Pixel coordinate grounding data
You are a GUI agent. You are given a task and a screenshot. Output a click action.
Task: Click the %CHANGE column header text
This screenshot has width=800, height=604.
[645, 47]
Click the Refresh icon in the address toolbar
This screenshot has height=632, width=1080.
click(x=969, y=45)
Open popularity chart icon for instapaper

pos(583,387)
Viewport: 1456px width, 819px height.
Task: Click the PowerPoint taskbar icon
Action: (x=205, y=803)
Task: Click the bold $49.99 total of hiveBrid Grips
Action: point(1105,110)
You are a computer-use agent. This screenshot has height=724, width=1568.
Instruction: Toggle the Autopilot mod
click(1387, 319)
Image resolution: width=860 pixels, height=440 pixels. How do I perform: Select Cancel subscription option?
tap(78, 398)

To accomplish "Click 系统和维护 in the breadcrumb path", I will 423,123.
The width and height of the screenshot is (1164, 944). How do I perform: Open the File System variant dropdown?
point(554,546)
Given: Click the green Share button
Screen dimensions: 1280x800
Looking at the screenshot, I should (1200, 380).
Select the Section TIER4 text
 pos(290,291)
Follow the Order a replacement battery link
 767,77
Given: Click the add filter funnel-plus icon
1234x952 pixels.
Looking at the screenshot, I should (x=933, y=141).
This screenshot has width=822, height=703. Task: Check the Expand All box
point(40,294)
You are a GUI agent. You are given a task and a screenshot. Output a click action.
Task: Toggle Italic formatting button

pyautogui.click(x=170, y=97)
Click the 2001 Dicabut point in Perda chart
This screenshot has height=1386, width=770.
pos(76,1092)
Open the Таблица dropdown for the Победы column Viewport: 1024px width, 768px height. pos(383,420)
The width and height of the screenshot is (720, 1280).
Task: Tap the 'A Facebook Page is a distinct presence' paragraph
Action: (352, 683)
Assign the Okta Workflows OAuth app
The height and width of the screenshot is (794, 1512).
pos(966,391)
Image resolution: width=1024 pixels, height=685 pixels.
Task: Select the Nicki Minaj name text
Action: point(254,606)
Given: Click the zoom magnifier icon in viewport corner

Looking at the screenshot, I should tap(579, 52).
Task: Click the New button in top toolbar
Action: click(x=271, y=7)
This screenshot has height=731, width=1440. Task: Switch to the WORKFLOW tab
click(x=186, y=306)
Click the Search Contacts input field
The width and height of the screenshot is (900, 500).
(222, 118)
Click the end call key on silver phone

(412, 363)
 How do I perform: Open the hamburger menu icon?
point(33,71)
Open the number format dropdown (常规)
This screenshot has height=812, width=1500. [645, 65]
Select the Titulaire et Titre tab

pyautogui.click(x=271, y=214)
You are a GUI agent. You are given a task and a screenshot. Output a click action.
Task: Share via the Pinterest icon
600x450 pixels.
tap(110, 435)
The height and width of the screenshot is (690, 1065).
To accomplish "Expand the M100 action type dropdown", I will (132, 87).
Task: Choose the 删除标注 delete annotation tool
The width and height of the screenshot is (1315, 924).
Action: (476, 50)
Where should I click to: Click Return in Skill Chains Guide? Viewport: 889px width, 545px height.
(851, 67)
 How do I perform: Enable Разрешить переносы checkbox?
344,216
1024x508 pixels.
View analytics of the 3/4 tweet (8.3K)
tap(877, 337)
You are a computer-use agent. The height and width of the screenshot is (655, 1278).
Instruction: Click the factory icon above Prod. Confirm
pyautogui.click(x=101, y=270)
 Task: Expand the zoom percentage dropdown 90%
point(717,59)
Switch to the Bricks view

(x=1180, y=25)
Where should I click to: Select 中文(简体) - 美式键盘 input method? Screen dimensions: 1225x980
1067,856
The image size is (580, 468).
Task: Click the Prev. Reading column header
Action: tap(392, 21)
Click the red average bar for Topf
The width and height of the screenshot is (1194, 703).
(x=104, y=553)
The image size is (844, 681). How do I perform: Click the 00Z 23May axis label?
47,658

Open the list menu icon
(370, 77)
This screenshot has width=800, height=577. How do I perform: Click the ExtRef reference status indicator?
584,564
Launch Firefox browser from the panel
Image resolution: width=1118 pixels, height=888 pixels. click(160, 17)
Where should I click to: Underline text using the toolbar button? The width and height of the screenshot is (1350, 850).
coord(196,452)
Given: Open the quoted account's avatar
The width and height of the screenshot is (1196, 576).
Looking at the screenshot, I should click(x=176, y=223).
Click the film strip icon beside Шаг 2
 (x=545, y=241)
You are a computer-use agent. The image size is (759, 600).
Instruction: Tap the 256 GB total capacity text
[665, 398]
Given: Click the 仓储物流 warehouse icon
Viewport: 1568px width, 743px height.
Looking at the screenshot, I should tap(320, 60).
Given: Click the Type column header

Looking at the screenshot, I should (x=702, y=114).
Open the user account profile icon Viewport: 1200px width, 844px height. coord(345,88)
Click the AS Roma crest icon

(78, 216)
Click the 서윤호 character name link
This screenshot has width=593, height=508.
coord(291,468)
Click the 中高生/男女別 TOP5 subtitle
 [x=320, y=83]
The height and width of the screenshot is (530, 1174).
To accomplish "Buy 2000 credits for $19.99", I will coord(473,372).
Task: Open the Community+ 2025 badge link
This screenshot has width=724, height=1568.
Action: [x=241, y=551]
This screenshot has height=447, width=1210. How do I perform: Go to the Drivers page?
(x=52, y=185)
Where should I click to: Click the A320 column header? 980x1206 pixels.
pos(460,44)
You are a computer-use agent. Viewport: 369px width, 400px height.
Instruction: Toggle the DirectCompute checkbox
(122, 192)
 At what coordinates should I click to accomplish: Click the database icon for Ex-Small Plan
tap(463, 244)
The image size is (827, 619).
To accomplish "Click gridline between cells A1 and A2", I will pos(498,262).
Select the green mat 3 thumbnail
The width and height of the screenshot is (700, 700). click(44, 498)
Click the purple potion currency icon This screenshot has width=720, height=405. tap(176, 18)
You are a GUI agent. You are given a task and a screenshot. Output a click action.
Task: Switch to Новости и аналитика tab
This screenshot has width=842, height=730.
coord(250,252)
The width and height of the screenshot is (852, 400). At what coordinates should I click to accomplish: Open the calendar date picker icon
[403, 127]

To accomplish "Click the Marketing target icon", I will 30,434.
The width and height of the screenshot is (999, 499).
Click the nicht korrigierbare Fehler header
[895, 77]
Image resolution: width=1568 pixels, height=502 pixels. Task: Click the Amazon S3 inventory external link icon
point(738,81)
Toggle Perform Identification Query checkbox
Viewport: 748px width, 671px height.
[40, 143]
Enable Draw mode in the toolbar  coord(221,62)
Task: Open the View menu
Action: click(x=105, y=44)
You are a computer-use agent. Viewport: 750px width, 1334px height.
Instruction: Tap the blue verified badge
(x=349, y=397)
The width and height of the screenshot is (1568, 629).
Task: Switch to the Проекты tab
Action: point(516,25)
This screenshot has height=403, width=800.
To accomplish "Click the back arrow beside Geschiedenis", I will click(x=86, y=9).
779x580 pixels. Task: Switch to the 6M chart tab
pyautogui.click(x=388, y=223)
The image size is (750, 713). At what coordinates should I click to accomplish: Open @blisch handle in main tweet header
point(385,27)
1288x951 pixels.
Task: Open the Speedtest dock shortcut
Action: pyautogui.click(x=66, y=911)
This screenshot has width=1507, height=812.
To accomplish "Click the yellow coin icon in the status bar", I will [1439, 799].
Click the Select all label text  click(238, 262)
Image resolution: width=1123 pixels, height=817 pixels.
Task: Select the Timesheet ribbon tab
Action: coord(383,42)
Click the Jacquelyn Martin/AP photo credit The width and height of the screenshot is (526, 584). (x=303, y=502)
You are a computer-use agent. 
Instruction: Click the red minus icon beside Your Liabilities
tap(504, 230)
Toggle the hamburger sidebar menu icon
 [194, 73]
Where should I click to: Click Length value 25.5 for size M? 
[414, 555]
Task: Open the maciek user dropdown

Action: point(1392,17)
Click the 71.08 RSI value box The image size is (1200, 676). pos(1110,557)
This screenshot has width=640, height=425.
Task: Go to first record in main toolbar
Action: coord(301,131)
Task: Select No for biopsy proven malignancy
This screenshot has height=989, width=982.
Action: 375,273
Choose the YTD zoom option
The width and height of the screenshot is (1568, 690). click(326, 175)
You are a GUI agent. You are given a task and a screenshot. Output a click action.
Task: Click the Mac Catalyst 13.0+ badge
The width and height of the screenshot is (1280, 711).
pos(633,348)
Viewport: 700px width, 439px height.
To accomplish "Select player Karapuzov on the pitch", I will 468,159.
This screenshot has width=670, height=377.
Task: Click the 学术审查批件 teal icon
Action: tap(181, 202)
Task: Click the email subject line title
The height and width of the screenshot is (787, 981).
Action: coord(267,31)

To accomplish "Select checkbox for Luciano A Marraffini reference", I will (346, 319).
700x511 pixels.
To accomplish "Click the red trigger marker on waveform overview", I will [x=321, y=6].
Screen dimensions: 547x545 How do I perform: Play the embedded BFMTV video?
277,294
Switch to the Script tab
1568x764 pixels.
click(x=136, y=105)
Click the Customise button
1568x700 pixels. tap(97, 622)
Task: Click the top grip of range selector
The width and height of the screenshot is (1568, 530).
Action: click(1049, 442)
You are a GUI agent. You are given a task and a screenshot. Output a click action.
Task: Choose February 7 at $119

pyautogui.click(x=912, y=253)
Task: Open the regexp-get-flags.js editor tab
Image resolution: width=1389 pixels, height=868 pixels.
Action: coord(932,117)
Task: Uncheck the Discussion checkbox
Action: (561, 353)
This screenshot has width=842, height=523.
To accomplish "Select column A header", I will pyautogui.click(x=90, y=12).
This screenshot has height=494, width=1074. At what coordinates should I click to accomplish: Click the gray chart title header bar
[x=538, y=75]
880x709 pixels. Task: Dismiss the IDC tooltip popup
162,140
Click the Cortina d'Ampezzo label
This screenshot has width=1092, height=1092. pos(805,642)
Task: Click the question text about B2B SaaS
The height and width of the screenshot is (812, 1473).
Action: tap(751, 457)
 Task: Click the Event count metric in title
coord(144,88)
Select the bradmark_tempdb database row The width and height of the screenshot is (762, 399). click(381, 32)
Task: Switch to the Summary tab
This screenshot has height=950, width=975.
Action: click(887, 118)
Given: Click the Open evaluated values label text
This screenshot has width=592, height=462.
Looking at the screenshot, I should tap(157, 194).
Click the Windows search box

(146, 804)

- _Task item_: Copy range, inclusive: the line holding "Click the Select" to the line holding "Viewport: 700px width, 439px height.". Reproduce exactly those lines of the records above and no others.

- _Solution for this problem_:
Click the Select all label text  click(238, 262)
Image resolution: width=1123 pixels, height=817 pixels.
Task: Select the Timesheet ribbon tab
Action: coord(383,42)
Click the Jacquelyn Martin/AP photo credit The width and height of the screenshot is (526, 584). (x=303, y=502)
You are a computer-use agent. 
Instruction: Click the red minus icon beside Your Liabilities
tap(504, 230)
Toggle the hamburger sidebar menu icon
 [194, 73]
Where should I click to: Click Length value 25.5 for size M? 
[414, 555]
Task: Open the maciek user dropdown

Action: point(1392,17)
Click the 71.08 RSI value box The image size is (1200, 676). pos(1110,557)
This screenshot has width=640, height=425.
Task: Go to first record in main toolbar
Action: coord(301,131)
Task: Select No for biopsy proven malignancy
This screenshot has height=989, width=982.
Action: 375,273
Choose the YTD zoom option
The width and height of the screenshot is (1568, 690). click(326, 175)
You are a GUI agent. You are given a task and a screenshot. Output a click action.
Task: Click the Mac Catalyst 13.0+ badge
The width and height of the screenshot is (1280, 711).
pos(633,348)
Viewport: 700px width, 439px height.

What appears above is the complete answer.